Joel Kan, the MBA’s Vice President of economic and industry forecasting, remarked that uncertainty around the job market and its future was likely to be the reason behind tightening credit. When lending standards become tighter, fewer mortgages are available and fewer still borrowers qualify for them. Specifically, borrowers with low credit scores and mortgages with higher loan-to-value (LTV) ratios are impacted. Kan continued, “A further reduction in loan programs with low credit scores, high LTVs, and reduced documentation requirements also continued to drive the overall decline in credit availability.”

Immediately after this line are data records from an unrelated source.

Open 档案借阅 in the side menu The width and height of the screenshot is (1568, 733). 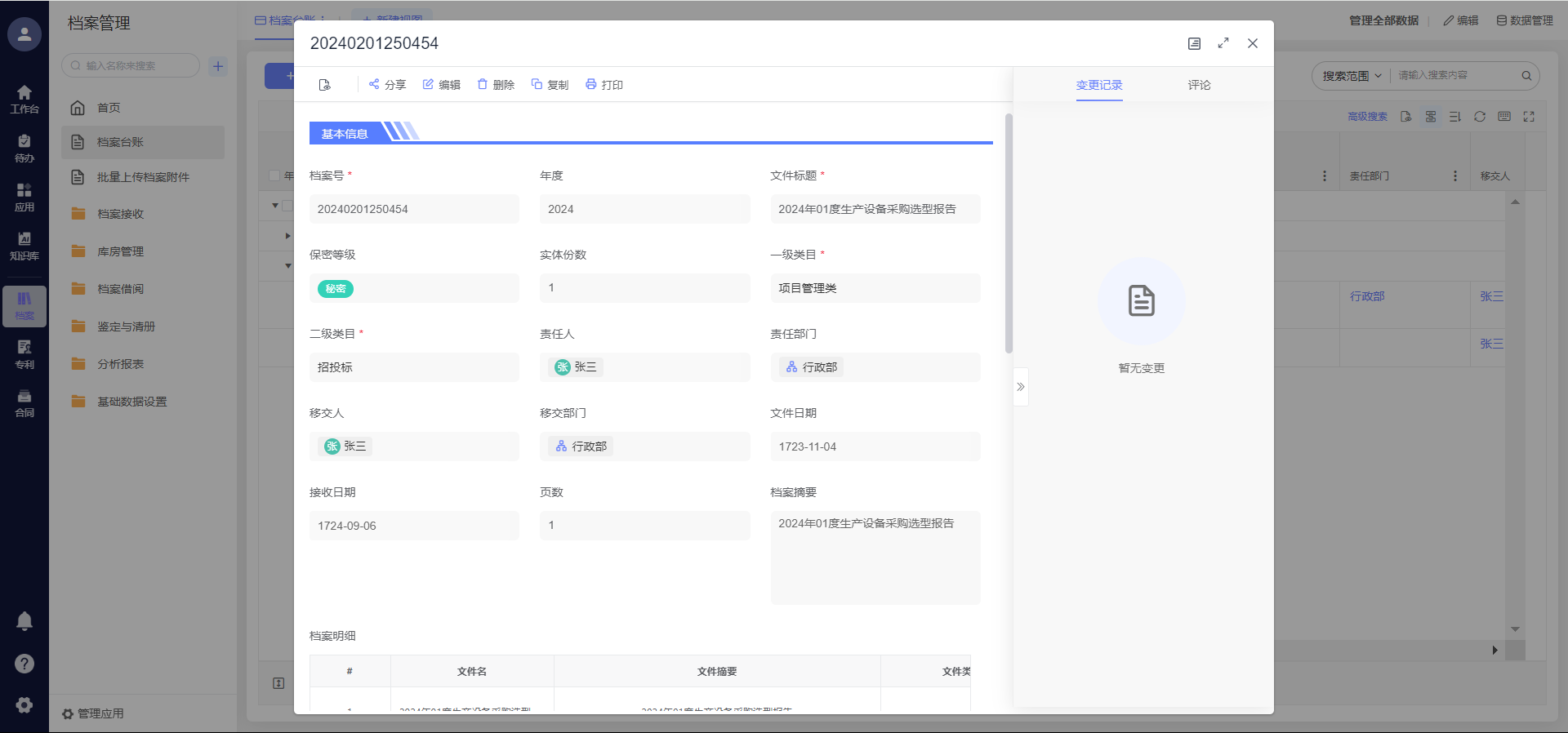click(120, 289)
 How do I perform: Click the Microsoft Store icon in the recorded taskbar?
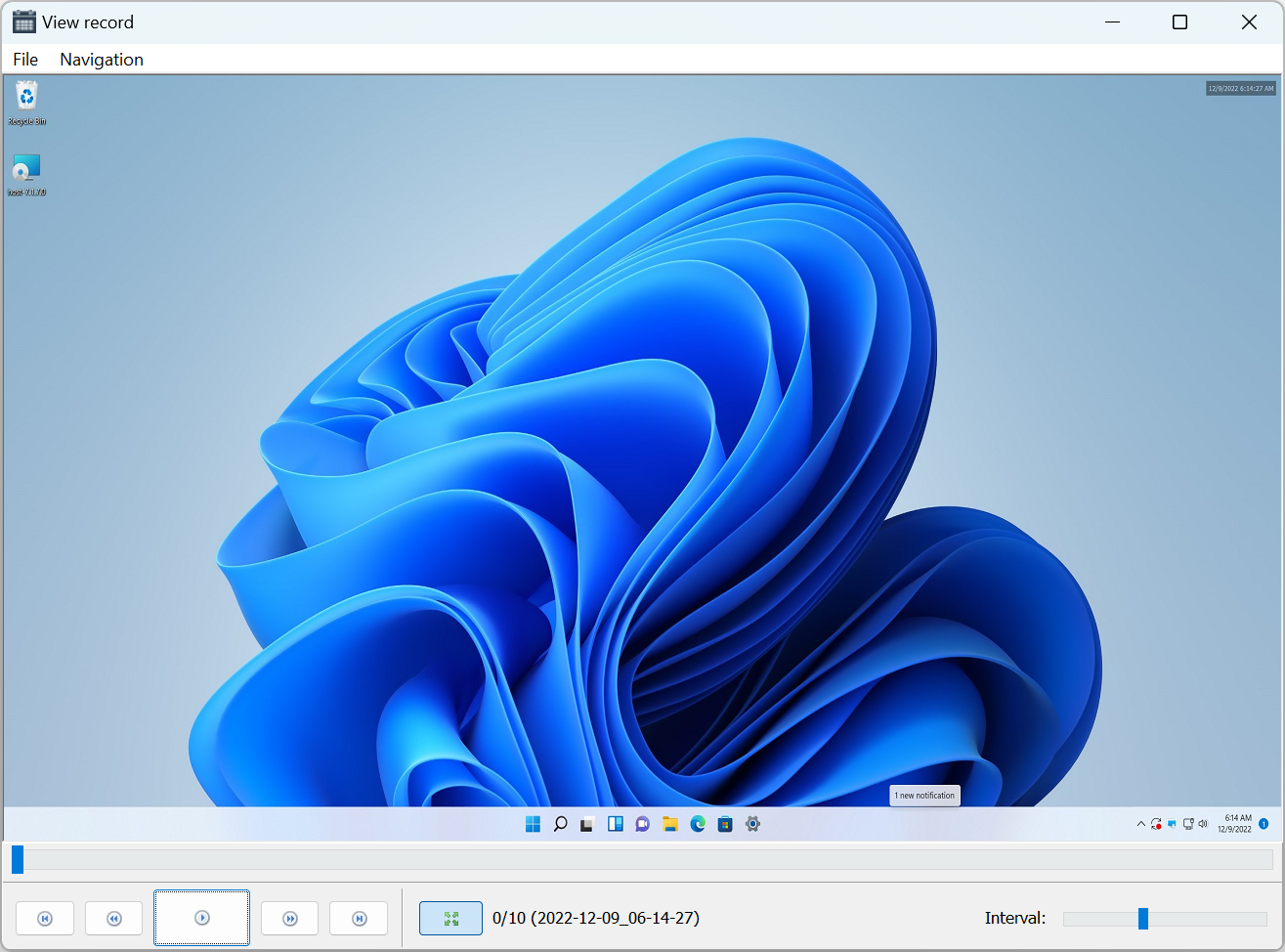(x=725, y=824)
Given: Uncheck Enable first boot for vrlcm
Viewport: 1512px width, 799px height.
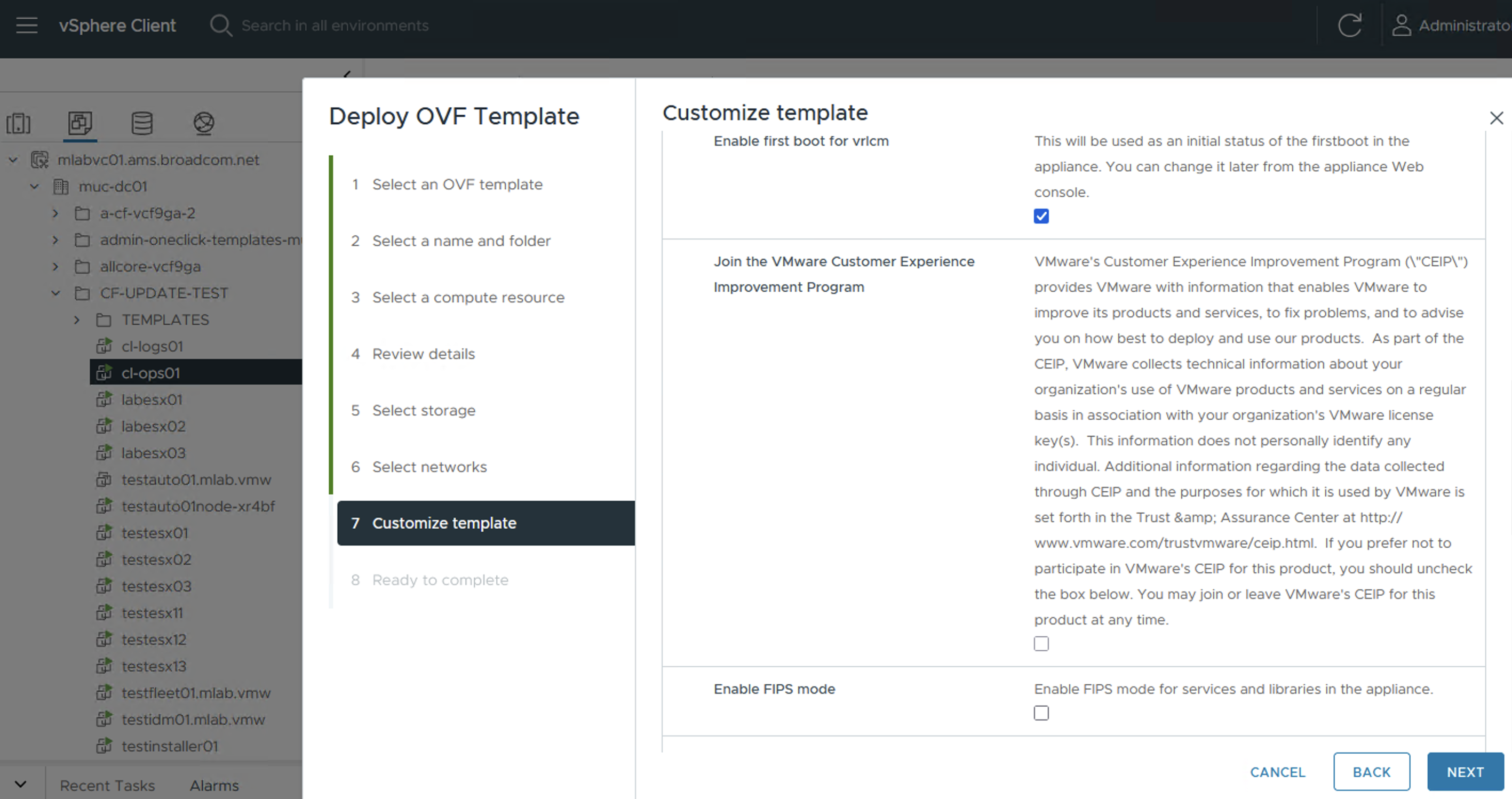Looking at the screenshot, I should click(1041, 217).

A decline in the MCAI means that lending standards are getting stricter, thereby making it much more difficult to get mortgages. Kan further attributed the reduction in credit supply to a reduction in supply from both conventional and government segments of the market. The government MCAI continued its tightening trend, decreasing by 1.4% from July 2020. The conventional MCAI took the biggest hit, dropping 8.7% on a month-to-month basis. Conforming products and the jumbo index experienced declines of 8.6% and 8.9% respectively.
The government MCAI examines Federal Housing Administration, Veterans Affairs, and U.S. Department of Agriculture loan programs. The conventional MCAI examines non-government loan programs, and conforming and jumbo MCAIs are sub-components of the conventional MCAI. The conforming MCAI measures conventional loan programs that fall under conforming loan limits, while the jumbo MCAI measures programs that fall outside conforming loan limits.
“Jumbo credit availability has fallen 59% since the pre-pandemic months,” Kan added. “MBA’s Weekly Application Survey showed that jumbo mortgage rates stayed over 30 basis points higher than conforming rates in August, which is another indication of the reduced investor appetite for those loans.”
The MCAI has experienced steady declines since the beginning of the year, despite record-low mortgage rates. In February, the MCAI dropped to 181.3, which marked the third consecutive month of tightening credit. The widespread impact of the COVID-19 pandemic on the economy only served to exacerbate the existing decline that had been prevalent in pre-COVID months. In March, the MCAI experienced a sharp decline to 152.1. Then, despite a slight increase to 126.9 in July, which marked the first increase in eight months, the MCAI has dropped again as lenders lose the confidence they gained over the summer.
Looking ahead, until concerns over the health of the job market are assuaged, mortgage credit availability remains less likely to improve.